Blogs are a bad choice for non-ephemeral content

Most websites aren't websites, they're blogs. Blogs are fine for some things, but they only show you the newest stuff, and the older stuff may as well not even exist. I argue that blogs and regular websites can and should coexist to fill different niches.

Any website that you see on the Internet these days is most likely some kind of blog. It's kind of hard to pinpoint when the dominant form of a website went from a collection of pages to a collection of short, informal entries presented in reverse chronological order, so I won't bother with it. We'll just accept that blogs exist now1.

Blogs do have a purpose, so I'm not going to just condemn them all as wastes of Internet space2. But, by design, they represent a model of consumption that's really weird. It's kind of like having a book that's attached to the ground or a building or something where you have to go look at it and you can't take it with you3. On some schedule someone or a group of someones adds some number of pages to the front of the book. When you come back by to look at it again, you can read the parts that were added really easily (since they're right on top), and when you get to something you've seen before, you can stop.

This is okay if you start reading it from the beginning, but most people don't read blogs that way. They start reading it whenever it is they hear about it, they read through a few entries until they get a feel for the content or they get bored. When they decide to come back and find that more pages have been tacked on to the front, they read until they get to the pages they've already read, and then they stop, leaving a significant portion of the blog unread. If a blog is particularly active, this can mean that there are thousands or tens of thousands of pages that sit there, unread, forever.

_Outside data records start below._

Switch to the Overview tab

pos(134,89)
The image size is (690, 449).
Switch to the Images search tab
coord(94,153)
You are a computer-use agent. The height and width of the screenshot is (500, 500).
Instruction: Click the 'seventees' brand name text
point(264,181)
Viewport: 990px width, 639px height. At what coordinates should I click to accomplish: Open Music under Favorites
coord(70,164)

Why is this bad? In the case of 'news' blogs, it could be argued that timeliness is the most important attribute of a story. Old news is generally not as useful as new news, especially if the story is reporting on routine happenings. It's kind of like how newspapers keep their archives around forever even though virtually nobody will ever read about the unexpectedly large turnout at a fish-fry in 1934. So, in the context of reporting on current events, focusing on the 'new' is actually OK.

Personal blogs, too, if they're focused on news, happenings, and random nonsense are similar. If you're writing the kind of content that has a short shelf-life and is less useful after a short period of time, then blogs are great for that, too, for the reasons above.

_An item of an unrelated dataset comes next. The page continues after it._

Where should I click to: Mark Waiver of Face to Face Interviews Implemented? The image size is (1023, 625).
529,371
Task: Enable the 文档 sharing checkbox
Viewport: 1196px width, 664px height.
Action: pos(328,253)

But what if you write longer-form articles? What if you write things like tutorials or lessons or historical writeups or short stories or any number of things that would be useful or interesting weeks, months, or years from publication? Then blogs are a poor fit. They're a poor fit because if you didn't catch it when it was written and it gets pushed down 'below the fold', then it's effectively invisible unless you took the time to put a link somewhere where someone can find it, like a sidebar. And, no, searching for it is a bad substitute for building proper navigation. It's impossible for me to search for a thing if I don't know the thing exists.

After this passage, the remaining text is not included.